Rewrite everything from the line containing "Click the CPU" down to the line containing "Looking at the screenshot, I should point(1145,814).", changing "GUI agent" to "GUI assistant" and leaving all else as it is.

── Recorded information ──

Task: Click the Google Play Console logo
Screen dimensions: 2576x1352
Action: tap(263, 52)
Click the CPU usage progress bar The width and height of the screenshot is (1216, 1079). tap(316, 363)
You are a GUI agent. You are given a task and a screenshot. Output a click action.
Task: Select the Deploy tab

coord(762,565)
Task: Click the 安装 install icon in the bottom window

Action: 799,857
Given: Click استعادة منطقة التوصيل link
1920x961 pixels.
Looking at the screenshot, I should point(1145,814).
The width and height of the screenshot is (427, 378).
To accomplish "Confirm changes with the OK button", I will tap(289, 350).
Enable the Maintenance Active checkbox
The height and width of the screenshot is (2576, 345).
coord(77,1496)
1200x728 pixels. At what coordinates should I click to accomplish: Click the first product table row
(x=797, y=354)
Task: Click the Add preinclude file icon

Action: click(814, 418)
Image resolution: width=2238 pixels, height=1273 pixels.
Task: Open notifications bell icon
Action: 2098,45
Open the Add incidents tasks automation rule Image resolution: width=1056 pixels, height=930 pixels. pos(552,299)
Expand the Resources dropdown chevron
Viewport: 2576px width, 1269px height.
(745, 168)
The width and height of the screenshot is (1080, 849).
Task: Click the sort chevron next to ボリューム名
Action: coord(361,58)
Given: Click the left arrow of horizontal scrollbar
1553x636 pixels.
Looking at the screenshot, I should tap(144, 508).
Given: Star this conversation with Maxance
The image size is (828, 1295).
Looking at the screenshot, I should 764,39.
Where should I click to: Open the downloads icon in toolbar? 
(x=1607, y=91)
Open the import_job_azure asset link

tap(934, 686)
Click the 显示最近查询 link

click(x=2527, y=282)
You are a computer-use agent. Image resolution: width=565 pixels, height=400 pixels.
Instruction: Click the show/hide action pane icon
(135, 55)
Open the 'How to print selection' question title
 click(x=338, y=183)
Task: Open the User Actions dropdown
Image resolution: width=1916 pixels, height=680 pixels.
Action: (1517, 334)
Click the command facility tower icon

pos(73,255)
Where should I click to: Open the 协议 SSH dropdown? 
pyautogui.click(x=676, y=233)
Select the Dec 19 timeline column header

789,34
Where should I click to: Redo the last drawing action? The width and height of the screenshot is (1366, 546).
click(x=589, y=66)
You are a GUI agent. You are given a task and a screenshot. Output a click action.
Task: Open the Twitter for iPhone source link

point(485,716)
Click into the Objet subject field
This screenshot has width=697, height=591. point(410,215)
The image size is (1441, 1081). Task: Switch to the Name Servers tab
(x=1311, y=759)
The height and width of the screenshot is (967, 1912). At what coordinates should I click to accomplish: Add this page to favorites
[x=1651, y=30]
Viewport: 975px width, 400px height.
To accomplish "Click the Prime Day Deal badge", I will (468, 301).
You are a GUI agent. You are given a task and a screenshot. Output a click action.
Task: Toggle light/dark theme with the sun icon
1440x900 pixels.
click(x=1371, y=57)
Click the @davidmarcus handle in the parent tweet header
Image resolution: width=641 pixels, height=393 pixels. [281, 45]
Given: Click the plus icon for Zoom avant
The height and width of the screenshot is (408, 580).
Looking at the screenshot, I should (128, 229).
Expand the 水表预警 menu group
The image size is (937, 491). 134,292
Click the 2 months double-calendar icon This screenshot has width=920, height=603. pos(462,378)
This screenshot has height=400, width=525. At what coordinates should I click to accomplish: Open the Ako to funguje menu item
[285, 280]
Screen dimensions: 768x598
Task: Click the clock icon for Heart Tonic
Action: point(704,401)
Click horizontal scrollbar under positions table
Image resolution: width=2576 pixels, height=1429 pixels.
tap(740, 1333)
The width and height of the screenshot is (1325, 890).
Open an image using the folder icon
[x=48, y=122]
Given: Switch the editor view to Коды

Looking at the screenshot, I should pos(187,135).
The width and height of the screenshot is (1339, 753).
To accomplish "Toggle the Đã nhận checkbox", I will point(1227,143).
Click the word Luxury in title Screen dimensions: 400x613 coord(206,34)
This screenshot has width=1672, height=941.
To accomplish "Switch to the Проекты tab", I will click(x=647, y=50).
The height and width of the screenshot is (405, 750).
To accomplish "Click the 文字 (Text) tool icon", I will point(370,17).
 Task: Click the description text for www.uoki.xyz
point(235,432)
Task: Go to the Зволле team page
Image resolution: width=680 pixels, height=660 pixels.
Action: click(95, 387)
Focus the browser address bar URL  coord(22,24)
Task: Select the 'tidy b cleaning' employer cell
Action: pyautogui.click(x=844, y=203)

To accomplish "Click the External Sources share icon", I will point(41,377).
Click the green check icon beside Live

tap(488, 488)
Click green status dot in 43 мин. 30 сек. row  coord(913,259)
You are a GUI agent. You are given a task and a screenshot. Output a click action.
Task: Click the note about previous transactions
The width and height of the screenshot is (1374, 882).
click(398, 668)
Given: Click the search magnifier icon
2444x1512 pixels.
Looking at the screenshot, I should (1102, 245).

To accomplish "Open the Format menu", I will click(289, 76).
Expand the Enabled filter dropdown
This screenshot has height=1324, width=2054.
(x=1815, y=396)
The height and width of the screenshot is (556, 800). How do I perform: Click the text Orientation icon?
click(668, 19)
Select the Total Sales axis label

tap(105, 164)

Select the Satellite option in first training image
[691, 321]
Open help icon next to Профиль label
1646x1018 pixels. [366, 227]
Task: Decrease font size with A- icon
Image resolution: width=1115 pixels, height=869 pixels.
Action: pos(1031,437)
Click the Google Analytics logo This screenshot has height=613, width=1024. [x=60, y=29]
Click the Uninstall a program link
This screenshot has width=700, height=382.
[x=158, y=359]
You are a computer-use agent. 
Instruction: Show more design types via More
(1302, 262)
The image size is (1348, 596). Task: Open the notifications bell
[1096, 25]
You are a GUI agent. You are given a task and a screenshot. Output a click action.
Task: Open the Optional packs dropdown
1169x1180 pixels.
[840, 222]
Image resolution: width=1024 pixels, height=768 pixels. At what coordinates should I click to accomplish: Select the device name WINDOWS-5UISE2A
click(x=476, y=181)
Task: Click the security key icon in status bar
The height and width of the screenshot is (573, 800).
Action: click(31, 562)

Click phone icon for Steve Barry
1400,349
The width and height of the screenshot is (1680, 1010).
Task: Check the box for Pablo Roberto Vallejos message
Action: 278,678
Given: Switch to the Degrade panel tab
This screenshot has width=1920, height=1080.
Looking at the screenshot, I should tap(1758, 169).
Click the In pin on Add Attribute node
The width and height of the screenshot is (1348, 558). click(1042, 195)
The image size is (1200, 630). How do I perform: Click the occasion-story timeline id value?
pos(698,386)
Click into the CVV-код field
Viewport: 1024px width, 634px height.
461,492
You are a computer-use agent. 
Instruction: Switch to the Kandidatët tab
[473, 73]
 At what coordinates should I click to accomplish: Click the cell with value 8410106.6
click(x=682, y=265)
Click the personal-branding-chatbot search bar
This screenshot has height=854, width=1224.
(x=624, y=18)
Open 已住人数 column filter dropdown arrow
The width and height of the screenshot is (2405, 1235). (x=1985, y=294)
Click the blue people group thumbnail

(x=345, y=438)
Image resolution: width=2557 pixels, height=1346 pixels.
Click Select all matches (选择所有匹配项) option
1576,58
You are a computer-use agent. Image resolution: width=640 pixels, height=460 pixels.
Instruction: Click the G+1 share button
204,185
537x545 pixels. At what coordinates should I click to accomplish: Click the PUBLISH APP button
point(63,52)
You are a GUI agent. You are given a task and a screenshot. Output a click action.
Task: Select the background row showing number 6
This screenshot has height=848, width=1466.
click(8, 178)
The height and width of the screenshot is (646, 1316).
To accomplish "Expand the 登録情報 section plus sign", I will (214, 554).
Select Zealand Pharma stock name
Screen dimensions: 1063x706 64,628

───

**Solution to the exercise**
Click the CPU usage progress bar The width and height of the screenshot is (1216, 1079). tap(316, 363)
You are a GUI assistant. You are given a task and a screenshot. Output a click action.
Task: Select the Deploy tab

coord(762,565)
Task: Click the 安装 install icon in the bottom window

Action: 799,857
Given: Click استعادة منطقة التوصيل link
1920x961 pixels.
Looking at the screenshot, I should point(1145,814).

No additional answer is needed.